* [What to produce]: Return the lines below in which the string "first" occurs.

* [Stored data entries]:

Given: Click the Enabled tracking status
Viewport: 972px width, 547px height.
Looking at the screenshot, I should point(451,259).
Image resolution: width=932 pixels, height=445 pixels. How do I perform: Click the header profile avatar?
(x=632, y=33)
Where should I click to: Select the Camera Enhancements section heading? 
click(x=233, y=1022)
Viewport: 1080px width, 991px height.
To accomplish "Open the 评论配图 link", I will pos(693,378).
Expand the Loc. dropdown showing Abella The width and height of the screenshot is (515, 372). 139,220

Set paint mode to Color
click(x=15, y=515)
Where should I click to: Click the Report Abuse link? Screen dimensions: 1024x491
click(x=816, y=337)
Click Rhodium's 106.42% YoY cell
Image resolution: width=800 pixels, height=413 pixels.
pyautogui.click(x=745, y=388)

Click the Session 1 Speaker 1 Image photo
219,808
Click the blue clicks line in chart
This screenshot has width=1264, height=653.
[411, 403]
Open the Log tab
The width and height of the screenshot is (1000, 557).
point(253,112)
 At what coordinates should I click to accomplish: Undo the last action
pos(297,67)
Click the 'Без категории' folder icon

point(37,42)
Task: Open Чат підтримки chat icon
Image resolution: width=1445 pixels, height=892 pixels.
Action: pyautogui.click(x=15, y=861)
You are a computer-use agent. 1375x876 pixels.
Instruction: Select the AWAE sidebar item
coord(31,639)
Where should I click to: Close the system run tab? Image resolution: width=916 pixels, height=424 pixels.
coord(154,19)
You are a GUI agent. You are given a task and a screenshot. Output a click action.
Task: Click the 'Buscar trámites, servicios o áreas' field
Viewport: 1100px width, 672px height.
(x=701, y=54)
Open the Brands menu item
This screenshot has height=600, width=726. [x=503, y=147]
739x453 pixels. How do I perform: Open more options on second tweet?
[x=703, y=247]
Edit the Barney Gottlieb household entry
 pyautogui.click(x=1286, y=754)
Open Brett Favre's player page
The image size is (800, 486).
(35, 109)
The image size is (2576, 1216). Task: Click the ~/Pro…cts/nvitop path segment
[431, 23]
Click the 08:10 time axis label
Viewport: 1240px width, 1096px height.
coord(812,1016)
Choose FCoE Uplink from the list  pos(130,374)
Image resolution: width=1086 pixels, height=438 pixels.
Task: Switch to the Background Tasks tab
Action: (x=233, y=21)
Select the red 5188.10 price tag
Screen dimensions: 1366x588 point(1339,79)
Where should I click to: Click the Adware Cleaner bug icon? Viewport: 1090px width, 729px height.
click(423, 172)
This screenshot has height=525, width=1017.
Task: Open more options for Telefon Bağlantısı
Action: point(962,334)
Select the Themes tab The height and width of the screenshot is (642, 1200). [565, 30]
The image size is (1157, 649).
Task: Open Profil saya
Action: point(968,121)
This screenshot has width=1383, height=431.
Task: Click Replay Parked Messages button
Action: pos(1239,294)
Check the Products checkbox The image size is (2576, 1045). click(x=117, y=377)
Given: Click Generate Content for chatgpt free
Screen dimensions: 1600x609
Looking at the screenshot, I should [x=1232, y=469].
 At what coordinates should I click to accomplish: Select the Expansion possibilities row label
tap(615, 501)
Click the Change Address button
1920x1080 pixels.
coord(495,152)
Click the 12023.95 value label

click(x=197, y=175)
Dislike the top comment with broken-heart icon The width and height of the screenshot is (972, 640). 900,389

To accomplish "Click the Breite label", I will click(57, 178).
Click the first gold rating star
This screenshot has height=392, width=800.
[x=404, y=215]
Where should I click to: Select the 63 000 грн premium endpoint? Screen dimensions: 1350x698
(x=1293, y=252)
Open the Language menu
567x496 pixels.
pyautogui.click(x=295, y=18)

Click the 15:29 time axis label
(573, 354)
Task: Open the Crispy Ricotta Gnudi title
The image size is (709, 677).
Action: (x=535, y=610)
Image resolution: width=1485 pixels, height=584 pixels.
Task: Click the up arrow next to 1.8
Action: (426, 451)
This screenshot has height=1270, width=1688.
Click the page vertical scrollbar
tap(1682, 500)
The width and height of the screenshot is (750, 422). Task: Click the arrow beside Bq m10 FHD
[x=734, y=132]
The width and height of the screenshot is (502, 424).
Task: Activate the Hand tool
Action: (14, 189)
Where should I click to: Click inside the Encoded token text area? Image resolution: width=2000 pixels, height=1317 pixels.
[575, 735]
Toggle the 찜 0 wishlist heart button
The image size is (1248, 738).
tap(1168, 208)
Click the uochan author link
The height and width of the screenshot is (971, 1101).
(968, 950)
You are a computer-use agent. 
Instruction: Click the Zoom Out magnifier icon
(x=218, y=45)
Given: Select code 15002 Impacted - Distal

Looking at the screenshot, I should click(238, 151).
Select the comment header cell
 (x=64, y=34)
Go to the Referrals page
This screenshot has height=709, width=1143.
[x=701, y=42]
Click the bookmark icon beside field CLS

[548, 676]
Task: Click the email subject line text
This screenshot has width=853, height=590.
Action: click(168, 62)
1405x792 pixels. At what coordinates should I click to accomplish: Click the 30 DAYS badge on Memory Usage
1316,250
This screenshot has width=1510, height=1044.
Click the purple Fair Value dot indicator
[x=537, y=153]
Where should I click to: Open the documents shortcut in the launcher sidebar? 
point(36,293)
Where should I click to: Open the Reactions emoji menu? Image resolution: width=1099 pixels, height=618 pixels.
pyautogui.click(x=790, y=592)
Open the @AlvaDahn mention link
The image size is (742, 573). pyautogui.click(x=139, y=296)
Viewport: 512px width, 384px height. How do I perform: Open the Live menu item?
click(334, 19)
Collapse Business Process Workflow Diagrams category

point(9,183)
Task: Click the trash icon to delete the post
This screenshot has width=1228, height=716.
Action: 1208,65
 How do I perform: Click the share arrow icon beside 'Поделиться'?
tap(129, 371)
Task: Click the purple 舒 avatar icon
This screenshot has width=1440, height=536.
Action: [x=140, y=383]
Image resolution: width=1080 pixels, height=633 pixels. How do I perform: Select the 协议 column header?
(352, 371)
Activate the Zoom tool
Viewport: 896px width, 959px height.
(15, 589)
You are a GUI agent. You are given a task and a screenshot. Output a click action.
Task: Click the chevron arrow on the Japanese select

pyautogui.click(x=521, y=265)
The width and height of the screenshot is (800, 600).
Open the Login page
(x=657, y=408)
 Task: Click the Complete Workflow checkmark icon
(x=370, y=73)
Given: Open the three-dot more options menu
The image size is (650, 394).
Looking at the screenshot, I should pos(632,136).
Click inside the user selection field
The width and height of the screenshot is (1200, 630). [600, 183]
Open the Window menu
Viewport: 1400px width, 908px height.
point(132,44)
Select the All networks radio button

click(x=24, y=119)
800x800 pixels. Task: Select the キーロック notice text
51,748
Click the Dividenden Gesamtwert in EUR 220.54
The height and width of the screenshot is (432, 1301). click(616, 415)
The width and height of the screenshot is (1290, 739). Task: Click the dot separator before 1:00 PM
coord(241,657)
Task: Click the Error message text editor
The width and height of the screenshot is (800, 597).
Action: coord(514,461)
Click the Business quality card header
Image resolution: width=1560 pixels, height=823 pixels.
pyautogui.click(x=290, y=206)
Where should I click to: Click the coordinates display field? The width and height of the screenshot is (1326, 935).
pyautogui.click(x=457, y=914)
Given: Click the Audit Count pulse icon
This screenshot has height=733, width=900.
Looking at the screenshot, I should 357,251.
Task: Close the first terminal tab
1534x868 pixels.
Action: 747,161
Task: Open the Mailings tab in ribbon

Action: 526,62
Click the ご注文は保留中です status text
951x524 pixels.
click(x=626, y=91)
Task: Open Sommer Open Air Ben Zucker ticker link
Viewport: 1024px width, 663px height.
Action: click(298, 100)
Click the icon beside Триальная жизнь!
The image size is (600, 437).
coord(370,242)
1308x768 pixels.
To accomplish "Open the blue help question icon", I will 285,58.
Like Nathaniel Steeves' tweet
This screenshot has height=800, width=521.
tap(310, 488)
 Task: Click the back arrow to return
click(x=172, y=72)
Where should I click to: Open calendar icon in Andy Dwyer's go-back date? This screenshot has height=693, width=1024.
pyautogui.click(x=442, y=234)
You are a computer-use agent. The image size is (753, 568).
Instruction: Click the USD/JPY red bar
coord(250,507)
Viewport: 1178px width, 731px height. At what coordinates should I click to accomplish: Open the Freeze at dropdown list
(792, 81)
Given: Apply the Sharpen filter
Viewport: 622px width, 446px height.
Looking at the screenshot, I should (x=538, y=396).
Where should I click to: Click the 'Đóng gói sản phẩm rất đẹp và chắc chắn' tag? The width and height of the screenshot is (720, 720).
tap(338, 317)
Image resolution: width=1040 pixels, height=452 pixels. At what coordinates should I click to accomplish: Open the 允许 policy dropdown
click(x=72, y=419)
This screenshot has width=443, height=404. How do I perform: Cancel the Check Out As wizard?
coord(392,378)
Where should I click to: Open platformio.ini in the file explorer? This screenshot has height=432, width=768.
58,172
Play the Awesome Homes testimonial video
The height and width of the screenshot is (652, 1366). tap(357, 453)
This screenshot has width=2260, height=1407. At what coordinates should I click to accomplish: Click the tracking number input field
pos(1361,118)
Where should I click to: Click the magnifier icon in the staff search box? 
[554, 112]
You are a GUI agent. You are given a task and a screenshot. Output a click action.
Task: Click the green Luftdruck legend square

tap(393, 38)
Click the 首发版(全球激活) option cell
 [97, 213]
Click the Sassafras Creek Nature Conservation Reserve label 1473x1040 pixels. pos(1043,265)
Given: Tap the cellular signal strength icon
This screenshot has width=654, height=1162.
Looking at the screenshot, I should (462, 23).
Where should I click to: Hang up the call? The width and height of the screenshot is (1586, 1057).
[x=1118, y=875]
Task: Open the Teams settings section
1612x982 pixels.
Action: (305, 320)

* [Reply]:
Click the first gold rating star
Task: Close the first terminal tab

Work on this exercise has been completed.